Return the line containing "Viewport: 1041px width, 688px height." and every line after it through the end of the entries below, with no other lines.

[Saved data entries]
━━━━━━━━

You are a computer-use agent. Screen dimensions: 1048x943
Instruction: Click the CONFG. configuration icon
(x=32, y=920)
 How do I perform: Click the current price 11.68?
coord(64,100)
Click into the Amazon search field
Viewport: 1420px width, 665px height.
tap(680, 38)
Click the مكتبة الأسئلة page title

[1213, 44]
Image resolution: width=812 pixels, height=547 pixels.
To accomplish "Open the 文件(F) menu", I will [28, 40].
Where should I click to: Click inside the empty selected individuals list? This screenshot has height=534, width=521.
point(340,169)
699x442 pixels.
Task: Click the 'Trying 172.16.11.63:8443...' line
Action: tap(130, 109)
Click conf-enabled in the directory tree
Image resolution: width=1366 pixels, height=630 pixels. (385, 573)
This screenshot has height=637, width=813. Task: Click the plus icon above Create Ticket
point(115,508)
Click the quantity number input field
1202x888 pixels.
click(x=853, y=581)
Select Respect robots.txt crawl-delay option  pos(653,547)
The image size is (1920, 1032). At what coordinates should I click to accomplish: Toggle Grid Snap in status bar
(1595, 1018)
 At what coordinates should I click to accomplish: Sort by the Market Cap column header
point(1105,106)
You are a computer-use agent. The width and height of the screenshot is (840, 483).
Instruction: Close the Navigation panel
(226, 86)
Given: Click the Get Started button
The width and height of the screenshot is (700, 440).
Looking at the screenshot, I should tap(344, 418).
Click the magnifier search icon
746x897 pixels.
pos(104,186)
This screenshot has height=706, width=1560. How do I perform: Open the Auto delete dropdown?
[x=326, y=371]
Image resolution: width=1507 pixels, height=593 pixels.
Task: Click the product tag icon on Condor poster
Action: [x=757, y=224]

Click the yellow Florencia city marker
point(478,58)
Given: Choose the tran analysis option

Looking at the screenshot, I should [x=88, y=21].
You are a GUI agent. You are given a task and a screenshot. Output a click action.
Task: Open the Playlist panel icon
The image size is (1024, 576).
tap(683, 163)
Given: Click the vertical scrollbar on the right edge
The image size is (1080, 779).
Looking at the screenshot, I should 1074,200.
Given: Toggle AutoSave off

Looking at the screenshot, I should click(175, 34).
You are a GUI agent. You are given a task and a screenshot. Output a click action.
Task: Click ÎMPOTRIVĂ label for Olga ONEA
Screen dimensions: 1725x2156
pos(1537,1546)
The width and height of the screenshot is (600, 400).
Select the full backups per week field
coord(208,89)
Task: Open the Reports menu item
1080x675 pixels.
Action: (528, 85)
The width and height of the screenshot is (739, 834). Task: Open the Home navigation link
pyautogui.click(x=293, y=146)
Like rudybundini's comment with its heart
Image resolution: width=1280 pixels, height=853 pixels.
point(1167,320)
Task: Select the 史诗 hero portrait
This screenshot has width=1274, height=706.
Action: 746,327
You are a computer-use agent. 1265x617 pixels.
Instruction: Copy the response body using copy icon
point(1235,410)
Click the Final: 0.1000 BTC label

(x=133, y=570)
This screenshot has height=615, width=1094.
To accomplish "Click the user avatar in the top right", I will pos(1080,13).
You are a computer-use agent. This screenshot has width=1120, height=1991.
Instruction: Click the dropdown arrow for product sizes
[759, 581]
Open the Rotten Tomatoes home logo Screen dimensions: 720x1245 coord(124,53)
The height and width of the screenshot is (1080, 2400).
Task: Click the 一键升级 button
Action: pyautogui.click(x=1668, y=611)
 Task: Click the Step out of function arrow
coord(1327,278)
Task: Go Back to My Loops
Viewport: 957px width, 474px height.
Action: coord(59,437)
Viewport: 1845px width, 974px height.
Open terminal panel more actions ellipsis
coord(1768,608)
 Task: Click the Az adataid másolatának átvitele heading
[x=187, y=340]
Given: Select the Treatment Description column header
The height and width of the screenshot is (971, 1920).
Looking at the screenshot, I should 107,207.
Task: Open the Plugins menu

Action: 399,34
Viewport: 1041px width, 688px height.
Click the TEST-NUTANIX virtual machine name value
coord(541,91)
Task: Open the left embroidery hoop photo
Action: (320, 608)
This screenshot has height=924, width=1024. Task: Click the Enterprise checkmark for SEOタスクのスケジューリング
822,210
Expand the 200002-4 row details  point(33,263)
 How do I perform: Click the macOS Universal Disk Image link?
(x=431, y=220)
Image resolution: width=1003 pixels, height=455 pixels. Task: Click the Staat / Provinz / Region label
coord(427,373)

━━━━━━━━

- Answer to the problem -
Viewport: 1041px width, 688px height.
Click the TEST-NUTANIX virtual machine name value
coord(541,91)
Task: Open the left embroidery hoop photo
Action: (320, 608)
This screenshot has height=924, width=1024. Task: Click the Enterprise checkmark for SEOタスクのスケジューリング
822,210
Expand the 200002-4 row details  point(33,263)
 How do I perform: Click the macOS Universal Disk Image link?
(x=431, y=220)
Image resolution: width=1003 pixels, height=455 pixels. Task: Click the Staat / Provinz / Region label
coord(427,373)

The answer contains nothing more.